On 17 November, Microsoft announced the availability of Internet Explorer 9 Platform Preview 7. In conjunction with the release of Platform Preview 7, Microsoft has announced a chat with the IE9 /Chakra team on the Exploring IE blog 18 November at 9 AM PST.

Beauty of the Web! Beauty of the Web? What is Microsoft talking about? “Beauty of the Web” is a key phrase Microsoft is using to describe the recently released beta version of Internet Explorer 9.

Is this some sort of new fandangled marketing mumbo jumbo, or is it true? Does Microsoft really think IE9 will make the Web more beautiful? The dedicated website beautyoftheweb.com makes me think this is worth exploring.

Let’s take a trip through what’s new in IE9 … Don’t forget to take the quiz at the end!

The New User Interface

Figure 1. The new UI

The new UI


The first thing you’ll discover is how lean the new metal is. The absence of toolbars, the minimalist buttons, the super-thin menu bar, the combined search and address bar: it’s all become very clean and simple.

In fact, if I’m not mistaken, it’s the thinnest menu bar out of the box.

Figure 2. Menu bar height (Firefox 4b6, Opera 10.62, Chrome 6.0.472.63, Safari 5.0.2 and IE9 Beta)

Menu bar height (Firefox 4b6, Opera 10.62, Chrome 6.0.472.63, Safari 5.0.2 and IE9 Beta)


A thin menu bar is one thing, a nice aesthetic; but, like a double rainbow, “What does it mean?” Well, this is the first of many times you’ll notice that IE9’s most important feature is that it gives the greatest prominence to the sites you visit most. IE9 deliberately aims to get everything out of the way of your content browsing experience.

This is a critical shift designed to make IE9 better reflect your web experiences and usage patterns. Other developments take this further.

For example, tabs. Finally, IE9 delivers an awesome tab experience. They can now be torn off and split easily, while Windows Snap lets you position them easily on your screen. Simply drag a tab off and drop it anywhere on your screen to give it its own window. Now you can drag one window to each side of your screen and Windows Snap will automatically resize them to sit nicely side by side. You can also snap a window on to a second monitor or into another IE9 instance.

One of my favorite IE9 tab behaviors is if you create a new tab from a page by Control-clicking to open a hyperlink, both the original page and new page become color coded, providing a visual way of keeping related sites together. This has actually been around since IE8.

Figure 3. Tabs can be split off and color coded (in this case the Facebook tabs are in yellow) to keep related sites together

Tabs can be split off and color coded (in this case the Facebook tabs are in yellow) to keep related sites together


Additionally, clicking on the new tab button will present you with an empty tab featuring your most-visited sites, ordered by frequency of visit. Again, IE9 is putting your favorite sites front-row center.
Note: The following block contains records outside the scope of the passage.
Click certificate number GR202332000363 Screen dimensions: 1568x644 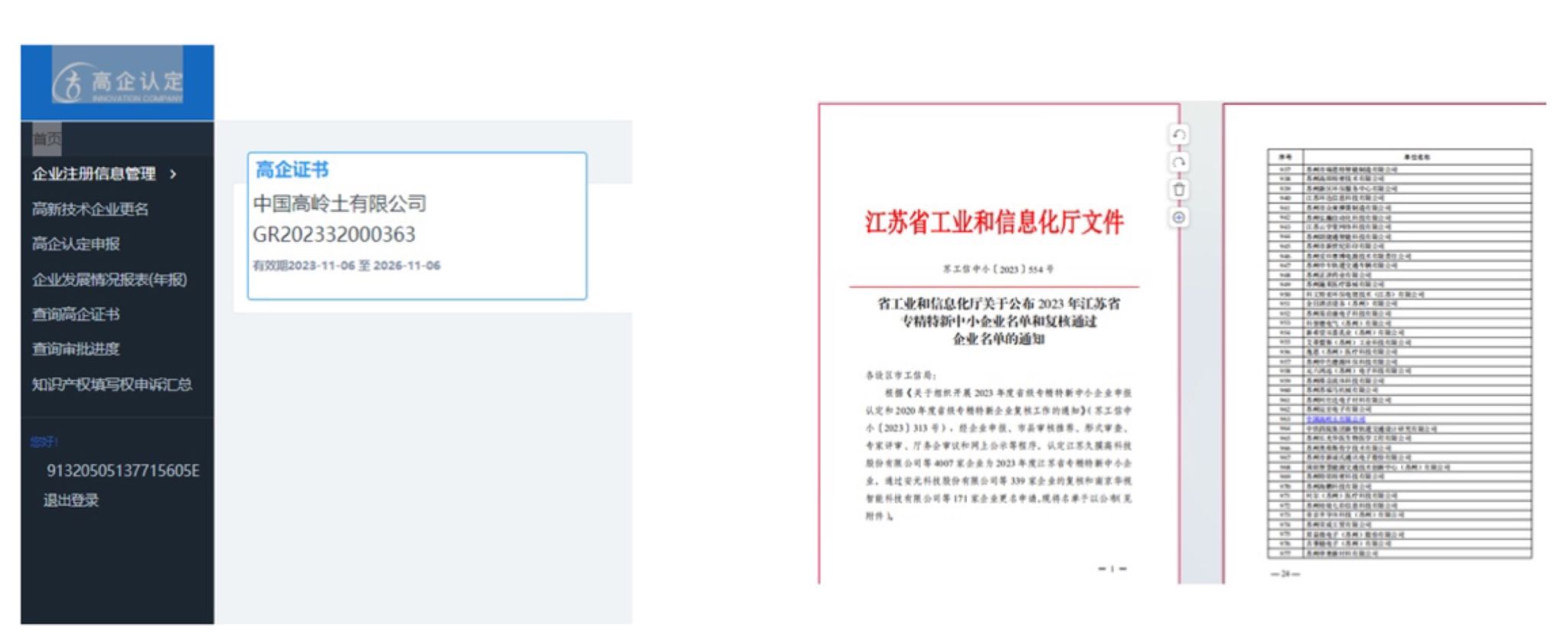334,234
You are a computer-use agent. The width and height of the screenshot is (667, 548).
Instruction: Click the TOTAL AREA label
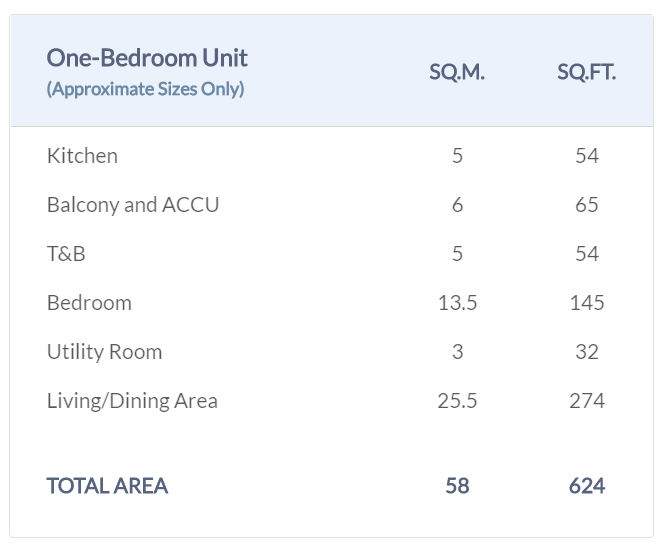(x=107, y=486)
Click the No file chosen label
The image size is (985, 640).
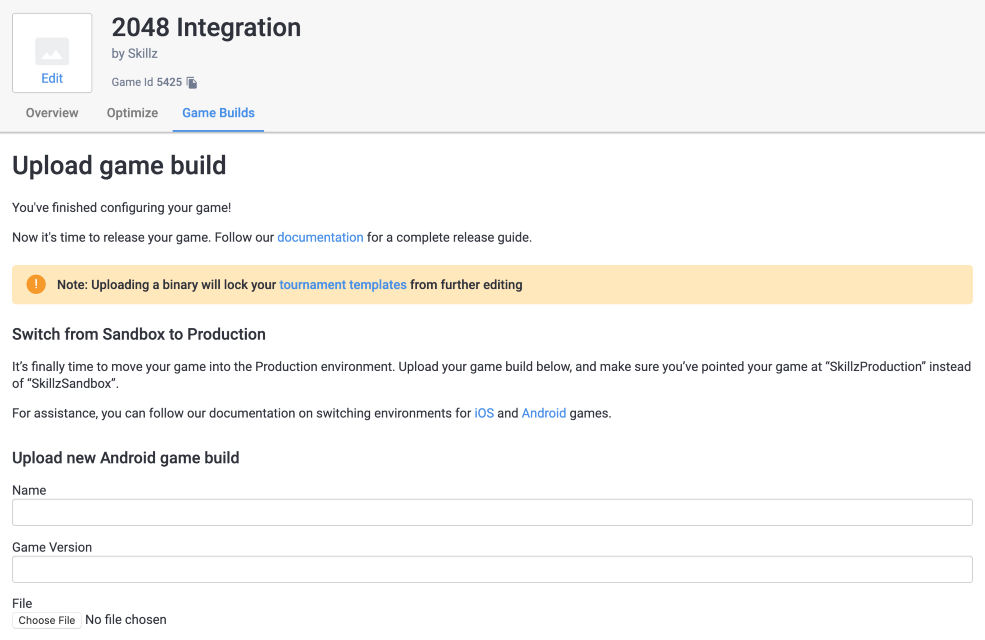(x=126, y=620)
Figure 4. New tabs in order of most viewed

New tabs in order of most viewed


OneBox

The next major enhancement that you’ll notice is that the search box and address bar are now combined into one. Microsoft calls this OneBox.

Typing a phrase into OneBox will present you with a few options. You’ll see a combination of your history, favorites, and suggestions from your default search provider (provided you’ve turned on search suggestions in the address bar’s drop-down menu).

Figure 5. OneBox search

OneBox search


You can do some fancy tricks using the OneBox suggestions and Bing. For example, you can type in Stock [ticker code] or Weather [city name] to generate instant updates on stock prices or the weather in your city.
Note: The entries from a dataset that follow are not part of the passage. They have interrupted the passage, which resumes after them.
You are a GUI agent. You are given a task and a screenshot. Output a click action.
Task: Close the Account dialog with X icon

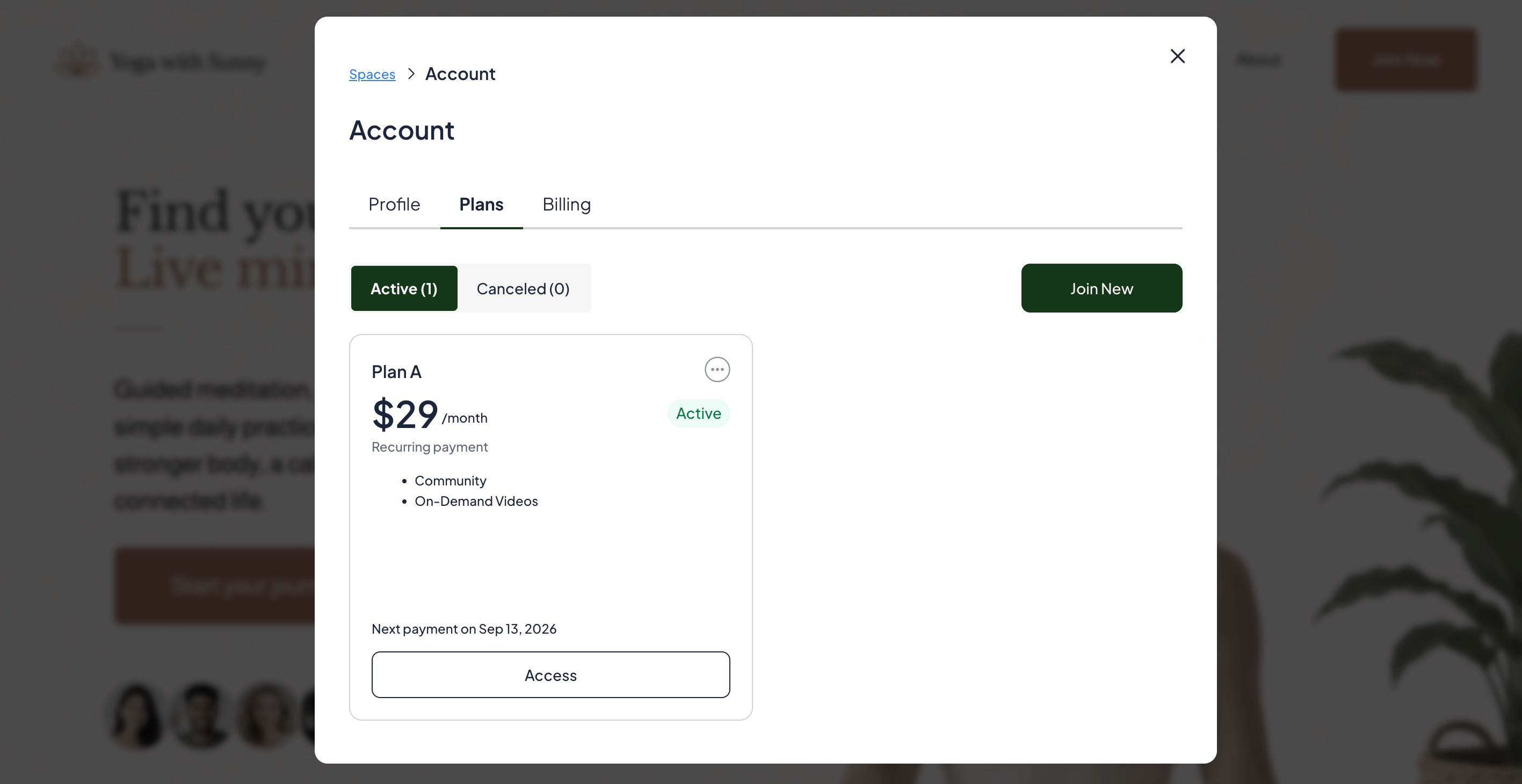(x=1178, y=56)
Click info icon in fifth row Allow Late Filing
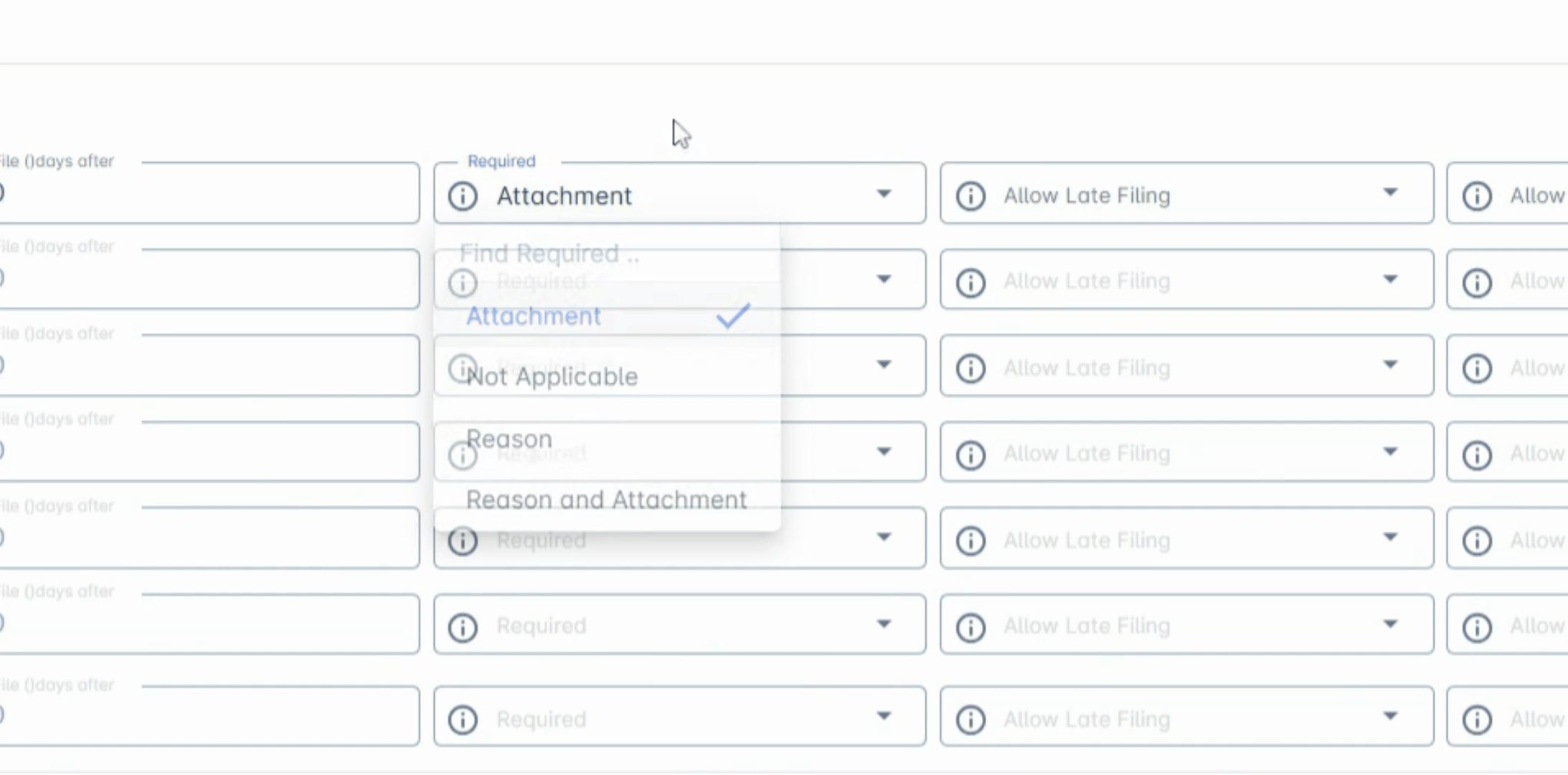The height and width of the screenshot is (775, 1568). coord(970,540)
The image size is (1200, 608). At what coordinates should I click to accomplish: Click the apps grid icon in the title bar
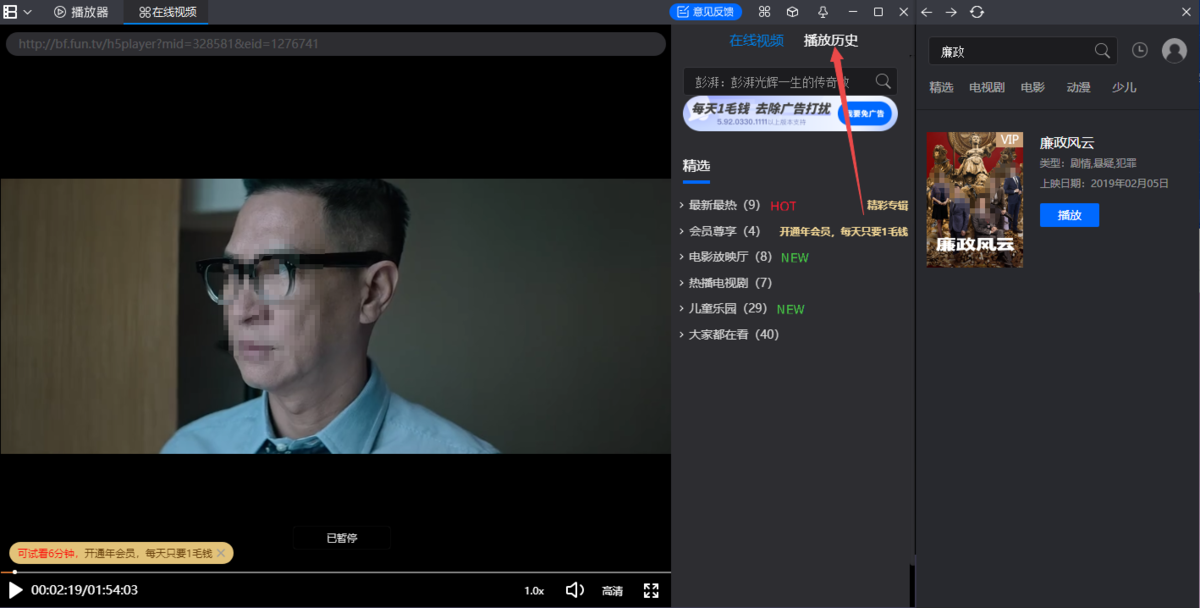click(x=764, y=12)
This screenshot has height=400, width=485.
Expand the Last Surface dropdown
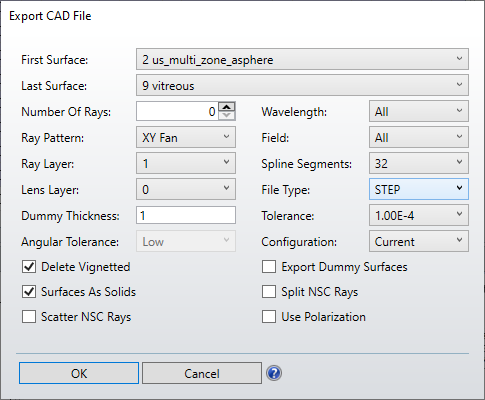[x=302, y=85]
Figure 6. Get the weather forecast in OneBox

Get the weather forecast in OneBox


Notification Bar

Next up in our journey is the Notification Bar. Any time IE9 wants to notify you of any event—for example, a download, pop-up window attempt, security warning, password saving, or so on—it does so in the super-discreet Notification Bar.

Figure 7. Notification Bar

Notification Bar


The bar remains on the bottom of the current page until you’ve responded to the notification. You can continue to use the site and respond when you’re ready.

As an added bonus, you’ll see that when you run several downloads you can open up the download manager for a consolidated view of all your downloads. You can pause and resume selected downloads at will.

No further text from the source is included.